Maritz has advance knowledge of the disaster. Deliberately ignoring Lukin’s orders, he refuses to send reinforcements to Sandfontein, claiming that his men are too ill-prepared to face the Germans. In fact, Maritz is husbanding his paramilitary force to serve as the nucleus of an armed insurrection against the British Empire, and considers dead comrades an acceptable sacrifice to his ambition.

Manie Maritz, seated, during his rebellion. Allowed to return home in 1923, during the 1930s he became a virulent right wing anti-Semite; the title of his book, “My Life and Struggle,” is an unapologetic reference to Hitler’s autobiography
The German commander, Joachim von Heydebreck, is disappointed that he has not destroyed a larger force. Nevertheless, he is generous with the men he has captured, ordering their dead buried first and giving them time to hold a funeral before marching them off to captivity. Unfortunately for them, Heydebreck dies in November, and his successor proves much less accommodating.

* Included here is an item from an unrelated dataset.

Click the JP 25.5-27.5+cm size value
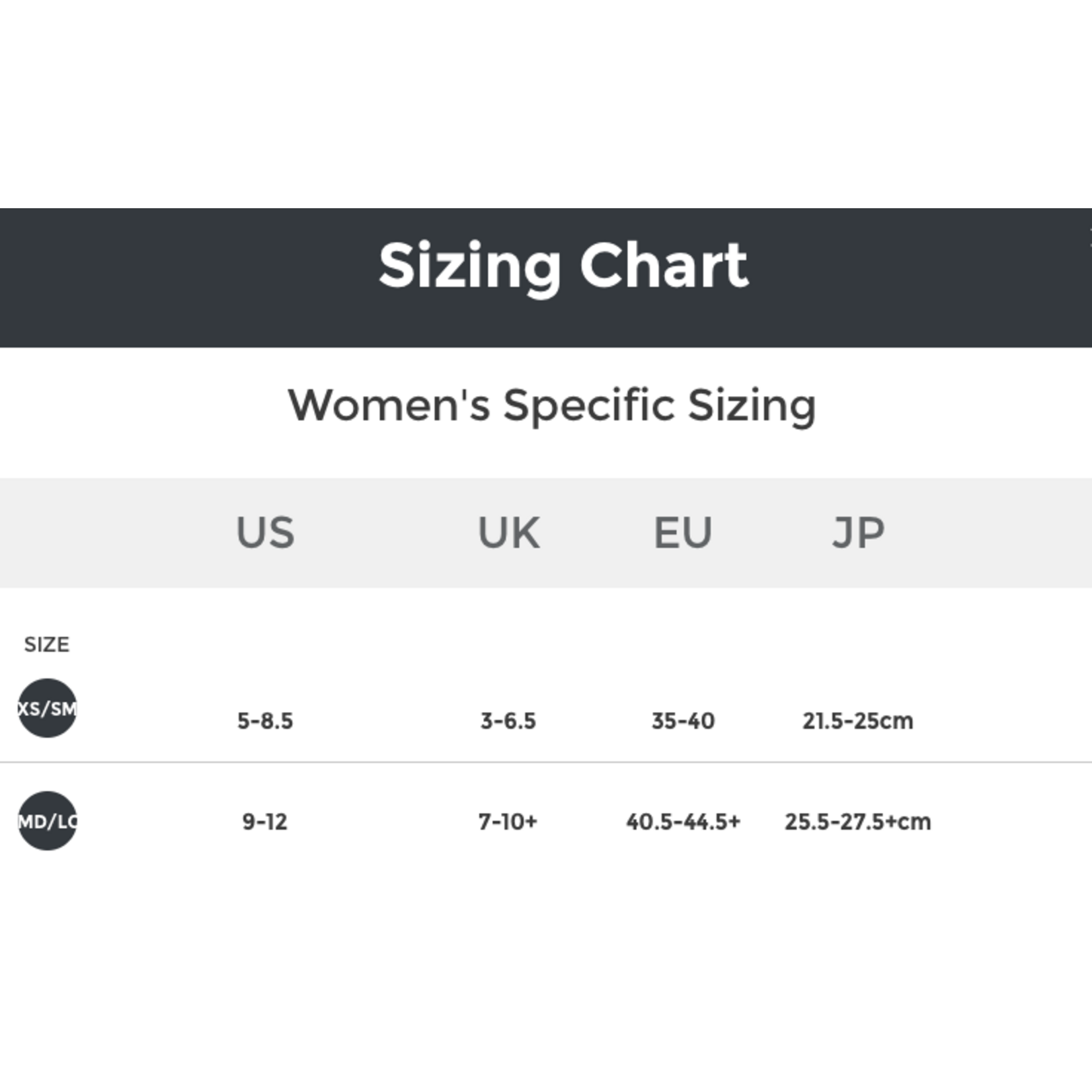Image resolution: width=1092 pixels, height=1092 pixels. point(858,822)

Like most of the Kaiser’s colonies, GSWA is well-kitted for the short war that everyone in Europe had expected. Their weapons are relatively up-to-date, including modern artillery that outclasses the South Africans. But there is little industrial base in GSWA to replace these weapons, or provide spare parts, or to manufacture ammunition. German administration has focused on maximized resource extraction and the forced subjection of native tribes to provide labor — not the infrastructure of total war.

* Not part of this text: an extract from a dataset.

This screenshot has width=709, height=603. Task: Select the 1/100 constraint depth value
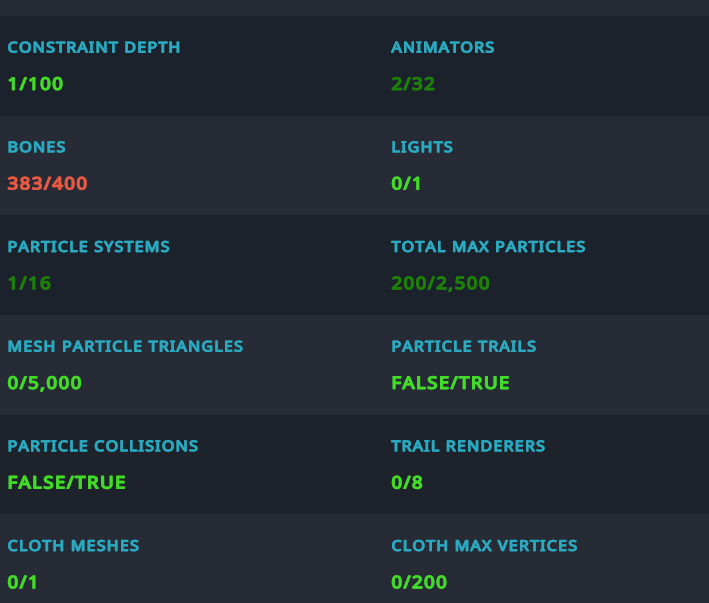click(x=35, y=83)
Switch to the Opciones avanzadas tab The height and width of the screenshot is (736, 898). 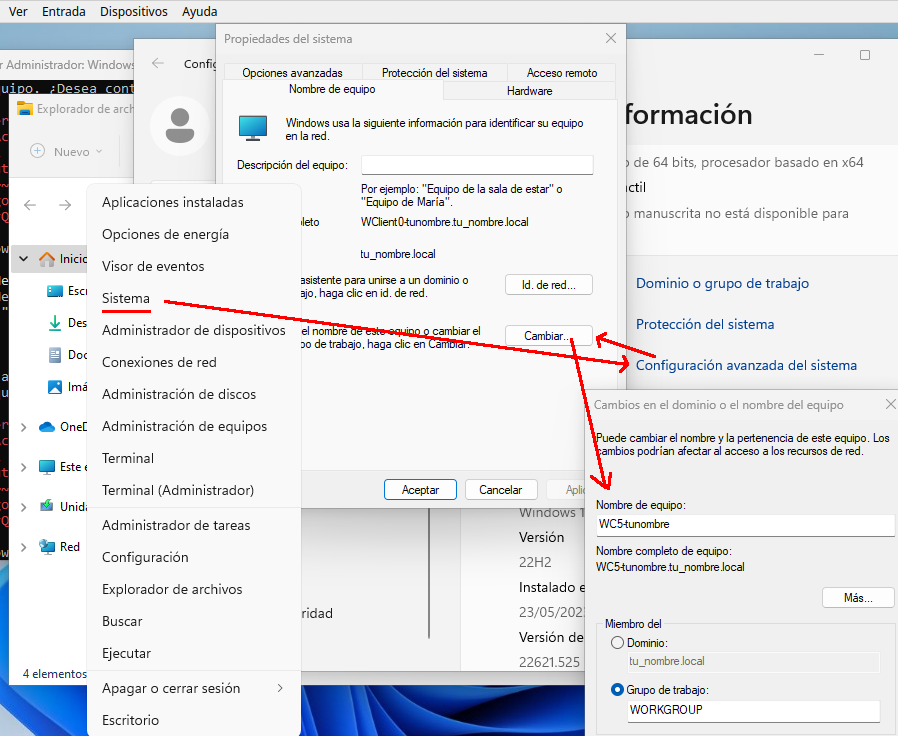(x=292, y=73)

There is no food or clothing to spare for prisoners. Liberated in 1915, they are ragged and starving, but proud of their brave stand against the odds at Sandfontein.

Schutztruppen (colonial police) taxi an Aviatik biplane at an airfield in German Southwest Africa. The Great War would see the creation of an air force for the Union of South Africa that would dominate decades of brush wars in the region
The first Indian troops land at Marseilles, France today as well. The entire British Empire will soon be fighting in Europe, including South Africans led by General Lukin, who escapes blame for the debacle today. All the blame is publicly laid on Maritz, whose Five Shilling Rebellion makes him a perfect scapegoat. In fact, the mission at Sandfontein was flawed from the beginning by the small size of the force and the tactical situation. The occupation of the wells was a political objective aimed at controlling enemy territory, and Lukin’s troop placements were the result of pressure from Prime Minister Louis Botha.
Lukin becomes a national hero in 1916 when he presides over the slaughter of thousands of South Africans in the Battle of the Somme.